Wednesday, July 01, 2015

Madeline.

Required for college:

Institutions(click here)  that provide on-campus housing must inform students about meningococcal disease and vaccine and must document receipt of information and whether they choose to be immunized (Health and Safety Code, Sections 120395-120399)*

Madeline was school mate. From our very first days in Kindergarten. We graduated high school together. Our class dispersed into some of the finest universities in the country.

September came with a phone call from home. Madeline had died from spinal meningitis.

This isn't about vaccines, it is about disease. Has the public looked at the list of disease prevented from vaccine medications?

I have said this before; I think parents can withhold vaccines until after the first birthday. If the child is in child care outside of a family home environment the parents really should vaccinate.

As far as mercury? Really? Mercury? It is a toxic metal. What's it doing there? 

Tetanus is probably the biggest success story in the USA. It is virtually wiped out. The populations that succumb to tetanus are the elderly and Hispanic. The opportunity for infection of tetanus is always present. A wound from a fall off a bicycle can cause death if there is no resistance to tetanus. The elderly are always immune compromised. They probably haven't been given a booster. The Hispanic at any age, except those in school, may not have received vaccines by ignorance and/or language barrier and/or financial problems.

Weekly

April 1, 2011 / 60(12); 365-369 (click here)
 
Tetanus is a life-threatening but preventable disease caused by the toxin of Clostridium tetani, a ubiquitous, spore-forming, gram-positive bacillus found in high concentrations in soil and animal excrement. Reported tetanus cases have declined >95%, and deaths from tetanus have declined >99% in the United States since 1947, when the disease became reportable nationally. To update a previous report (1
) and to determine the populations at greatest risk for the disease, CDC analyzed cases reported to the National Notifiable Diseases Surveillance System (NNDSS) during 2001--2008. This report summarizes the results of that analysis, which found that 233 tetanus cases were reported during 2001--2008; among the 197 cases with known outcomes, the case-fatality rate was 13.2%. Average annual incidence during that period was 0.10 per 1 million population overall and 0.23 among persons aged ≥65 years. Incidence among Hispanics was nearly twice that among non-Hispanics....


I have never met a parent with a dead child from vaccines IN THE USA. There may be some, but, I don't see documentation about it. There may have been lawsuits. 

Most of the deaths from vaccines occur outside the USA. They occur frequently because there is something wrong with a particular bottle of the vaccine. It may not have been refrigerated or it wasn't handled correctly when administering, but, it is a very rare occurrence when there is a death of a child in the USA from vaccines. 
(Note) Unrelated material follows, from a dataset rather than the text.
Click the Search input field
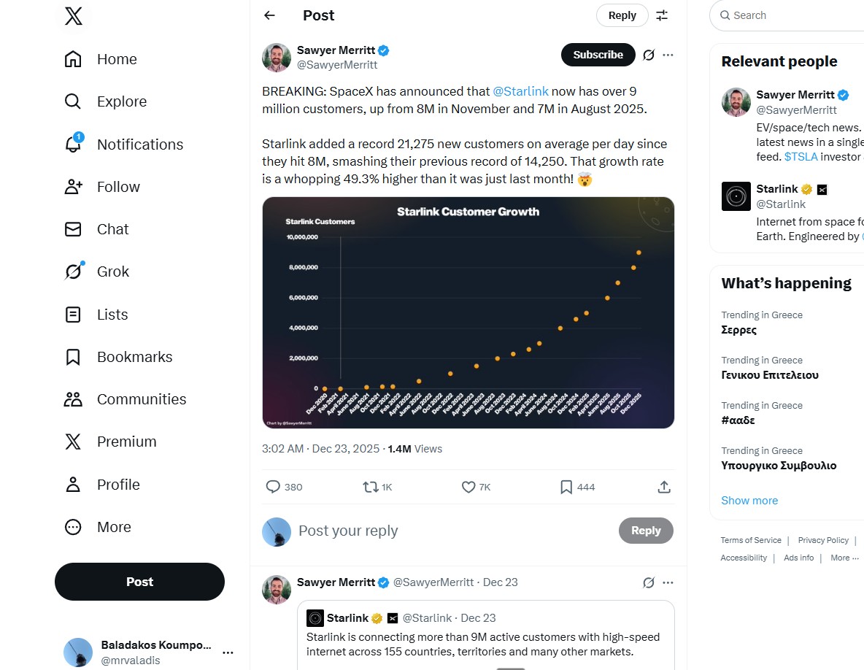This screenshot has height=670, width=864. point(795,15)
The authority to require vaccines falls into the public health of any hospital or institution. Public health is about the majority of Americans and what will protect them from any health danger. The vaccines do their job. They protect the majority.

There has been no clear link between vaccines and autism. I think there are issues with vaccines, but, CLEARLY the benefits outweigh the problems. The USA is a compassionate country and if there is a danger to health all the red flags go up. There may be a need to complete independent research to develop better vaccines, but, in all honesty it is a better in the USA because their citizens receive vaccines.

I think it's appropriate to continue to demand better vaccines and more precise effects on children, but, to completely eliminate vaccines we would have to live in a sterile world. That will never happen. At the very least, human beings have benevolent bacteria in their digestive system. There will never be a perfect world to eliminate vaccines. It is a fact of life.